The other problem with the question is that even when looking at the different local values of the black cloak and the light skin, Sorolla isn't breaking the rule as stated. According to the rule, the values should be ordered like this: dark dark, light dark, dark light, light light. And that is how they are ordered in the painting. Dark black, slightly lighter black, dark orange flesh in shadow, almost white flesh in light. In other words, Haden got the rule mixed up when he said "According to that rule, the coat in the light should be lighter than the shadows on the kids", because according to the rule - even if it were applied to different local colours - the shadows of the kids should be lighter than the light dark of the coat.

That said, the lesson about going beyond the facts can still be gleaned from looking at this painting. As James pointed out, the values of the coat are compressed together, simplifying the shape. But the deviation from nature is just moving two values closer to each other, not inverting their order.

James Gurney said...

Thanks, everyone, for adding these insights and nuances. There really are two rules at play here.

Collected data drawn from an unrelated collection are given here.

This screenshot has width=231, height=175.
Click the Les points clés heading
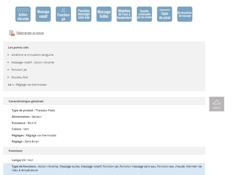click(x=18, y=47)
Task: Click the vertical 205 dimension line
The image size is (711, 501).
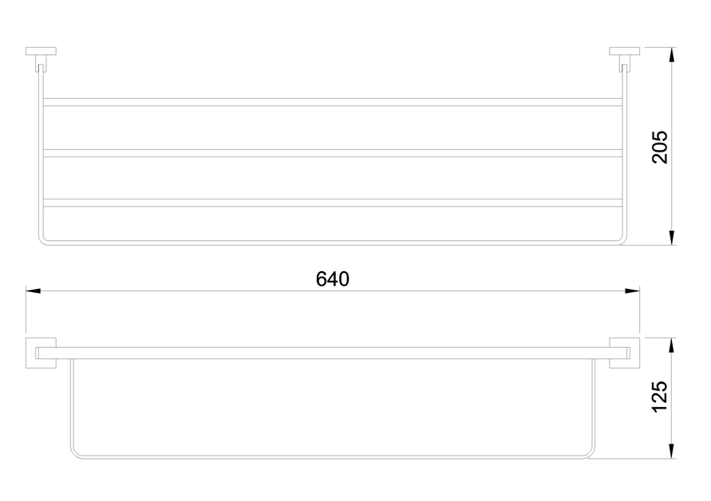Action: 672,146
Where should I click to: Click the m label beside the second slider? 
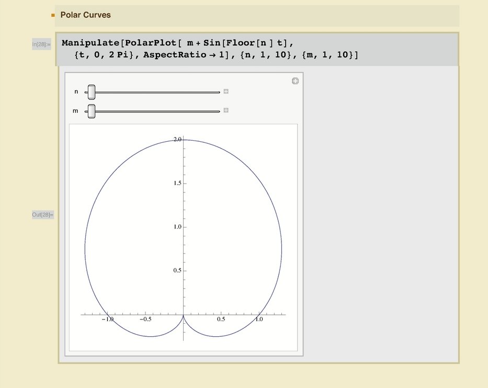click(76, 111)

As David points out, one of them is: A given form (of a given local color and reasonably matte surface in direct sunlight without too much reflected light) will be no darker on the light side than the lightest value of the shadow. Note all those qualifications. It doesn't apply to a highly reflective red car for instance, where highlights in shadow can be far lighter than the darker halftones in the light side. Sorolla doesn't break this rule.

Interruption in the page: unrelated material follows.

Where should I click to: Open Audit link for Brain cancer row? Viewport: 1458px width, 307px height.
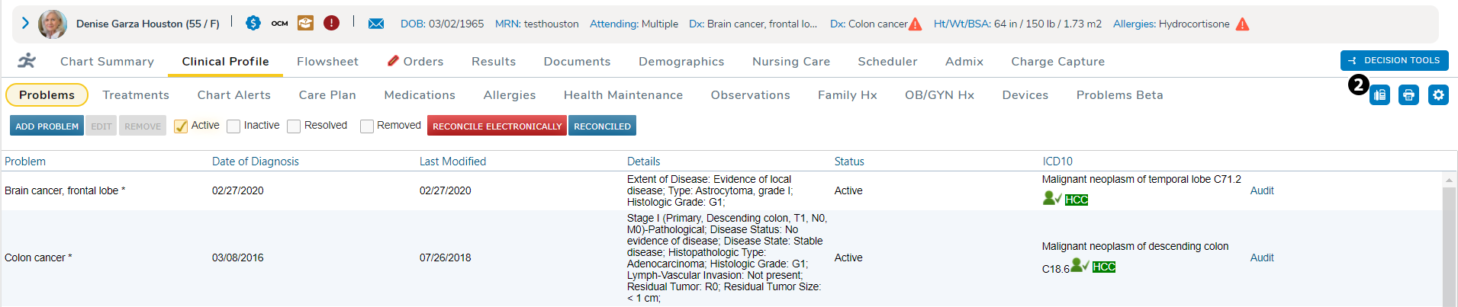[1262, 190]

The other rule is that the shadow side of a given white object will be darker than the light side of a black object. This is the rule that Sorolla breaks, and it's immediately clear that he does so if you sample one of the shadow values on the kids' figures (which are even darker than white). Those shadow values are lighter than the light side of the black. Regarding this second rule, I've tried it out experimentally (see the post "Black is Light and White is Dark")...

...but the conditions have to be ideal for it to bear out in fact.

I would not be too quick to toss out these rules without good reason. The value of both of these rules is very great for both painting students and professionals because they act as a corrective to overmodeling and dividing the shadows with too many lights.

Don Ketchek said...

As Jim pointed out in his "Black is Light and White is Dark" blog entry, in order for a black object in light to be darker than a white object in shadow, conditions had to be ideal. I have taken numerous photos to try and teach this principle and unless the black object was very reflective, the rule never came close to working. I believe that the statements made by earlier posters is more accurate - the rule applies to a single object or objects of similar "local" value.

One reason that this "rule" is taught is that it makes for a clearer drawing or painting, where the delineation of light and shadow is important. It is a "rule" about painting - not a "rule" about reality. That is where the confusion occurs, in my opinion. In reality, conditions need to be ideal for any part of a very dark object to be lighter than a very light object in shadow.

That's my take.

Artful Kidd said...

Thank you James. Plain air painter, Kevin McPherson also graphically describes this principal in one of his books. It shouldn't be disregarded on a whim.

Anonymous said...

Thanks James, 'going beyond the facts' describes it quite nicely. So Sorolla has darkened the value of the coat in light and the sea for emotional effect.
Some interesting replies. I was referring to this 'rule' in terms of picturemaking. Its like how Vilppu says you have to go out of your way in trying to define space when making a picture. It may have been a Loomis book where i read it articulated the best, if you've only got 10 values to make a picture, you separate the value step ranges (objects of normal surface material) and everything in shadow occupies values 2-4 and everything in light say 6-9, this results in a strong graphic reading of light vs shadow and thus form. It makes sense to me thats why i am always interested in finding out why artists like Sorolla appear to have disregarded it in particular works.